- [Prompt]: Down to the last line, copy the records below without any change.

---*---

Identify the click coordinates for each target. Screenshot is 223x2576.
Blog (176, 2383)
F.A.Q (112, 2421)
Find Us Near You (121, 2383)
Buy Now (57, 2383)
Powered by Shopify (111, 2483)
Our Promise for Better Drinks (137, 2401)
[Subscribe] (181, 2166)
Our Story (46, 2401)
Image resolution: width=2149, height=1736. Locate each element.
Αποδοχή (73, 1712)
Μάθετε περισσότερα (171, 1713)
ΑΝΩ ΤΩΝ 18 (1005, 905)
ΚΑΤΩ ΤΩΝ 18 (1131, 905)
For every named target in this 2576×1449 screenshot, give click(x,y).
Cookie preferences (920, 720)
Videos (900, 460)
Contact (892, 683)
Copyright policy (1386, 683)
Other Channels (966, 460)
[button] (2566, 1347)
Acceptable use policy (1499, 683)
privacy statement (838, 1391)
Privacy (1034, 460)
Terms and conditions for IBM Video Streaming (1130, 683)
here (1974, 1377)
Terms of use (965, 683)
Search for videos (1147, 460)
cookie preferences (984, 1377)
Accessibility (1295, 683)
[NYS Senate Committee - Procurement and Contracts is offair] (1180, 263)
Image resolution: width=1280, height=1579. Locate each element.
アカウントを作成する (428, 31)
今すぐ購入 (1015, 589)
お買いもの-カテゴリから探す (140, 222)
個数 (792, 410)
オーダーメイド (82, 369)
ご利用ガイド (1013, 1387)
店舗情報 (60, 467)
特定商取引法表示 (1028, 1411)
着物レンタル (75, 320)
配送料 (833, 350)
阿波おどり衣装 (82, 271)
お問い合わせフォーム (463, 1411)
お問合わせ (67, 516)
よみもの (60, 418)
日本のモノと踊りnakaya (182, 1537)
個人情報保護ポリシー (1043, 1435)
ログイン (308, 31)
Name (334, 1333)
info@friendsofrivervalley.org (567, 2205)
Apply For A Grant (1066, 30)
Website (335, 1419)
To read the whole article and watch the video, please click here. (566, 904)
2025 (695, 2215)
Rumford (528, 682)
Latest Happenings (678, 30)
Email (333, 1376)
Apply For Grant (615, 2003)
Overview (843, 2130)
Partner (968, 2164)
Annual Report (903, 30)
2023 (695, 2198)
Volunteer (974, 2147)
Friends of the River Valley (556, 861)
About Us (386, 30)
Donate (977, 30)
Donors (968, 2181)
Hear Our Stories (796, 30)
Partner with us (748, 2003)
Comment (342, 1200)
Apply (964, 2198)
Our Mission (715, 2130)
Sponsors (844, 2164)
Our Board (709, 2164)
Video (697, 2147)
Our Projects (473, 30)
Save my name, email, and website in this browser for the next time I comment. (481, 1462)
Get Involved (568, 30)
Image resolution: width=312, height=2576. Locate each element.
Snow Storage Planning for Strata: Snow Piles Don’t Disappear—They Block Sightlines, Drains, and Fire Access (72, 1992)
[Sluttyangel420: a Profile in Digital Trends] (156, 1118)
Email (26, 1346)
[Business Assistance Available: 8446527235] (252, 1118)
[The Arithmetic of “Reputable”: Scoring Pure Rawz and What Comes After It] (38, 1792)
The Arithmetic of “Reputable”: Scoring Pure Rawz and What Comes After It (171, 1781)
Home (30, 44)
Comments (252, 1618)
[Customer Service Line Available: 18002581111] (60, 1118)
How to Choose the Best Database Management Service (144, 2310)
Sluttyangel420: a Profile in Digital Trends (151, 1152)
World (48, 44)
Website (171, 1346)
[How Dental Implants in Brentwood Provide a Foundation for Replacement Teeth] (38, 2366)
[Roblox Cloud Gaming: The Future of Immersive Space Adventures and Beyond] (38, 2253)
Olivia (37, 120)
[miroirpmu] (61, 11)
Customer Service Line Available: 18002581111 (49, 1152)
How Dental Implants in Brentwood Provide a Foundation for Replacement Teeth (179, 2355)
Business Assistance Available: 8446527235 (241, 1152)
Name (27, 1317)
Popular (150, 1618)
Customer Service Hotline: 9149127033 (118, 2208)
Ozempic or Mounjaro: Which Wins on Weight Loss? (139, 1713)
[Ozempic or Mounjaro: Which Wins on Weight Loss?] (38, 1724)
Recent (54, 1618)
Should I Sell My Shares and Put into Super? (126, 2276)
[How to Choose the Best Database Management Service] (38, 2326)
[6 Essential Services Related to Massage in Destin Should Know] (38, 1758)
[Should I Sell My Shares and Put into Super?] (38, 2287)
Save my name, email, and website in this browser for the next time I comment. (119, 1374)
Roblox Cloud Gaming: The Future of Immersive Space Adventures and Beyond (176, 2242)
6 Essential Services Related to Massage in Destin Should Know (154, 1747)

---*---

- [Answer box]:
Identify the click coordinates for each target. Screenshot is 223x2576.
Blog (176, 2383)
F.A.Q (112, 2421)
Find Us Near You (121, 2383)
Buy Now (57, 2383)
Powered by Shopify (111, 2483)
Our Promise for Better Drinks (137, 2401)
[Subscribe] (181, 2166)
Our Story (46, 2401)
Image resolution: width=2149, height=1736. Locate each element.
Αποδοχή (73, 1712)
Μάθετε περισσότερα (171, 1713)
ΑΝΩ ΤΩΝ 18 (1005, 905)
ΚΑΤΩ ΤΩΝ 18 (1131, 905)
For every named target in this 2576×1449 screenshot, give click(x,y).
Cookie preferences (920, 720)
Videos (900, 460)
Contact (892, 683)
Copyright policy (1386, 683)
Other Channels (966, 460)
[button] (2566, 1347)
Acceptable use policy (1499, 683)
privacy statement (838, 1391)
Privacy (1034, 460)
Terms and conditions for IBM Video Streaming (1130, 683)
here (1974, 1377)
Terms of use (965, 683)
Search for videos (1147, 460)
cookie preferences (984, 1377)
Accessibility (1295, 683)
[NYS Senate Committee - Procurement and Contracts is offair] (1180, 263)
Image resolution: width=1280, height=1579. Locate each element.
アカウントを作成する (428, 31)
今すぐ購入 (1015, 589)
お買いもの-カテゴリから探す (140, 222)
個数 (792, 410)
オーダーメイド (82, 369)
ご利用ガイド (1013, 1387)
店舗情報 (60, 467)
特定商取引法表示 (1028, 1411)
着物レンタル (75, 320)
配送料 (833, 350)
阿波おどり衣装 (82, 271)
お問い合わせフォーム (463, 1411)
お問合わせ (67, 516)
よみもの (60, 418)
日本のモノと踊りnakaya (182, 1537)
個人情報保護ポリシー (1043, 1435)
ログイン (308, 31)
Name (334, 1333)
info@friendsofrivervalley.org (567, 2205)
Apply For A Grant (1066, 30)
Website (335, 1419)
To read the whole article and watch the video, please click here. (566, 904)
2025 (695, 2215)
Rumford (528, 682)
Latest Happenings (678, 30)
Email (333, 1376)
Apply For Grant (615, 2003)
Overview (843, 2130)
Partner (968, 2164)
Annual Report (903, 30)
2023 (695, 2198)
Volunteer (974, 2147)
Friends of the River Valley (556, 861)
About Us (386, 30)
Donate (977, 30)
Donors (968, 2181)
Hear Our Stories (796, 30)
Partner with us (748, 2003)
Comment (342, 1200)
Apply (964, 2198)
Our Mission (715, 2130)
Sponsors (844, 2164)
Our Board (709, 2164)
Video (697, 2147)
Our Projects (473, 30)
Save my name, email, and website in this browser for the next time I comment. (481, 1462)
Get Involved (568, 30)
Image resolution: width=312, height=2576. Locate each element.
Snow Storage Planning for Strata: Snow Piles Don’t Disappear—They Block Sightlines, Drains, and Fire Access (72, 1992)
[Sluttyangel420: a Profile in Digital Trends] (156, 1118)
Email (26, 1346)
[Business Assistance Available: 8446527235] (252, 1118)
[The Arithmetic of “Reputable”: Scoring Pure Rawz and What Comes After It] (38, 1792)
The Arithmetic of “Reputable”: Scoring Pure Rawz and What Comes After It (171, 1781)
Home (30, 44)
Comments (252, 1618)
[Customer Service Line Available: 18002581111] (60, 1118)
How to Choose the Best Database Management Service (144, 2310)
Sluttyangel420: a Profile in Digital Trends (151, 1152)
World (48, 44)
Website (171, 1346)
[How Dental Implants in Brentwood Provide a Foundation for Replacement Teeth] (38, 2366)
[Roblox Cloud Gaming: The Future of Immersive Space Adventures and Beyond] (38, 2253)
Olivia (37, 120)
[miroirpmu] (61, 11)
Customer Service Line Available: 18002581111 (49, 1152)
How Dental Implants in Brentwood Provide a Foundation for Replacement Teeth (179, 2355)
Business Assistance Available: 8446527235 (241, 1152)
Name (27, 1317)
Popular (150, 1618)
Customer Service Hotline: 9149127033 (118, 2208)
Ozempic or Mounjaro: Which Wins on Weight Loss? (139, 1713)
[Ozempic or Mounjaro: Which Wins on Weight Loss?] (38, 1724)
Recent (54, 1618)
Should I Sell My Shares and Put into Super? (126, 2276)
[How to Choose the Best Database Management Service] (38, 2326)
[6 Essential Services Related to Massage in Destin Should Know] (38, 1758)
[Should I Sell My Shares and Put into Super?] (38, 2287)
Save my name, email, and website in this browser for the next time I comment. (119, 1374)
Roblox Cloud Gaming: The Future of Immersive Space Adventures and Beyond (176, 2242)
6 Essential Services Related to Massage in Destin Should Know (154, 1747)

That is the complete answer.